Sebescens letzte Erinnerung an sein einziges Länderspiel: Er sitzt während der zweiten Hälfte allein im Bus und wartet auf die Kollegen, die ihn später trösten. Es ist beim 2:1 geblieben. Lothar Matthäus kommt als erster, dann Oliver Kahn und zuletzt Oliver Bierhoff.
Mehr als fünf Jahre sind seit jenem 23. Februar 2000 vergangen, doch manchmal kommt es Zoltan Sebescen so vor, als wäre das Spiel seines Lebens erst vor wenigen Wochen abgepfiffen worden. Er hat sogar ein paar Mal von diesem Abend geträumt. "Es war letztlich ja auch ein Höhepunkt für mich, obwohl es an diesem Tag nicht so gut gelaufen ist." Die Presse hat ihn zerrissen.
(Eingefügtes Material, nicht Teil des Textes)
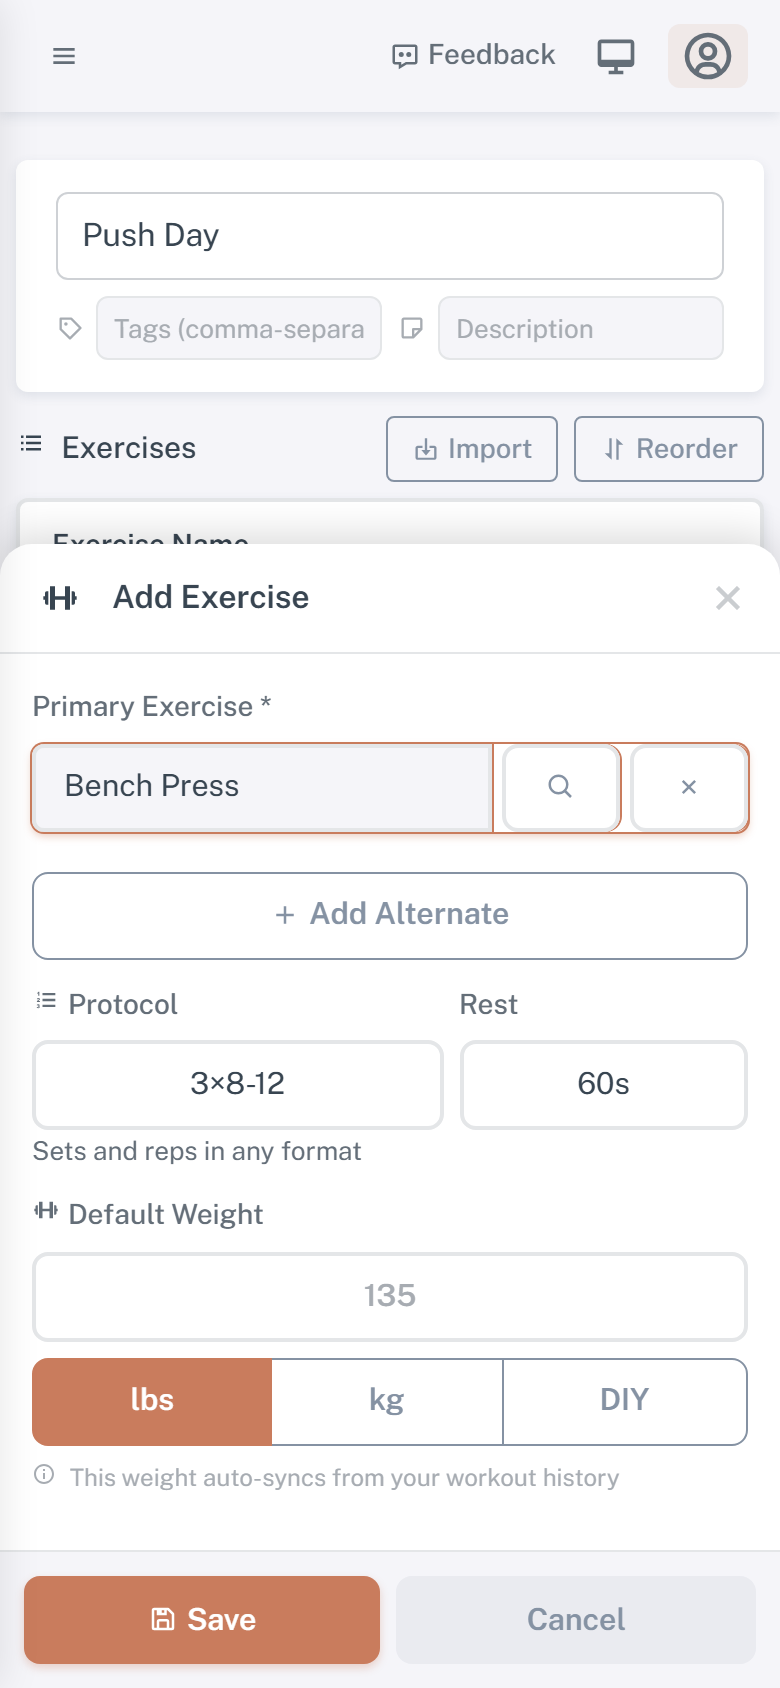The height and width of the screenshot is (1688, 780).
Task: Click the description note icon
Action: (x=414, y=328)
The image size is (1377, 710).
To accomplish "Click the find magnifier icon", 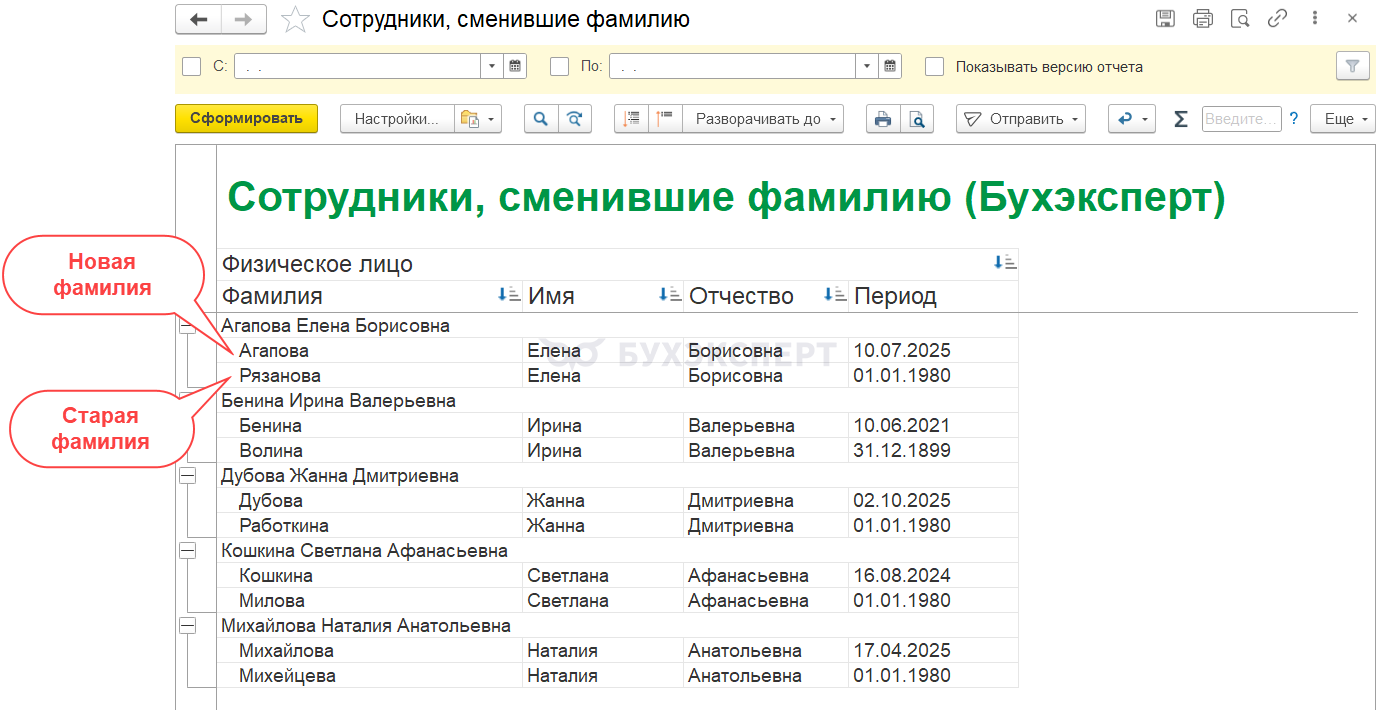I will [x=541, y=119].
Sebescen, 29 Jahre, sitzt bei einem Glas Wasser im "Timone", einem italienischen Cafe in Stuttgart-Sillenbach. Vor einem Jahr ist er mit seiner Frau in die Stadt zurückgekehrt, wo er 1995 in der Regionalliga bei den Kickers seine Profikarriere begonnen hatte. Er kam aus Leverkusen, wo er sich mit Bayer 04 nicht mehr auf einen Vertrag verständigen konnte. Wie auch? Er war zu lange verletzt, spielte zuletzt im Februar 2003. Der Verein hatte keine Hoffnung mehr - nur er selbst. Eine Bekannte sieht Sebescen. "Geht es dir gut?" fragt sie über zwei Tische. "Nein, nicht wirklich."
Doch mit den Erinnerungen an das Spiel gegen die Niederlande hat das nichts zu tun. Es geht um viel mehr. Darum, daß es kein weiteres Spiel geben wird. Es geht um das Ende der Karriere des Fußballprofis Sebescen.
Er kam im Sommer 2004 nach Stuttgart, weil er nach sechs Operationen innerhalb von zwei Jahren am linken Knie noch einmal den Weg zurückfinden wollte. Trotz kaputter Schleimhäute und eines in zwei Teile zerfetzten Meniskus'.
Die Berufsunfähigkeit vor Augen und die deprimierenden Aussagen der Ärzte im Kopf quälte er sich im Reha-Zentrum. Manchmal bis zu sechs Stunden täglich. Krafttraining, Massagen, Elektrotherapie, Radfahren und Läufe. Als er Mitte 2005 erstmals den Ball wieder jonglieren konnte, wenn auch nur fünf-, sechsmal, da habe "ich mich wie ein kleines Kind gefreut".
Er fragte bei den Stuttgarter Kickers an und bestritt im Juli die Vorbereitung mit. Doch nach zwei Wochen schwoll sein Knie wieder an. Vertraute Schmerzen. Er hätte wieder zum Arzt gehen, Wasser aus dem Knie nehmen und Schmerzmittel schlucken können. Aber Sebescen hatte genug. "Ich habe in den vergangenen Jahren alles über mich ergehen lassen, weil ich unbedingt wieder spielen und noch einmal das Gefühl erleben wollte, wie es ist, ins Stadion einzulaufen."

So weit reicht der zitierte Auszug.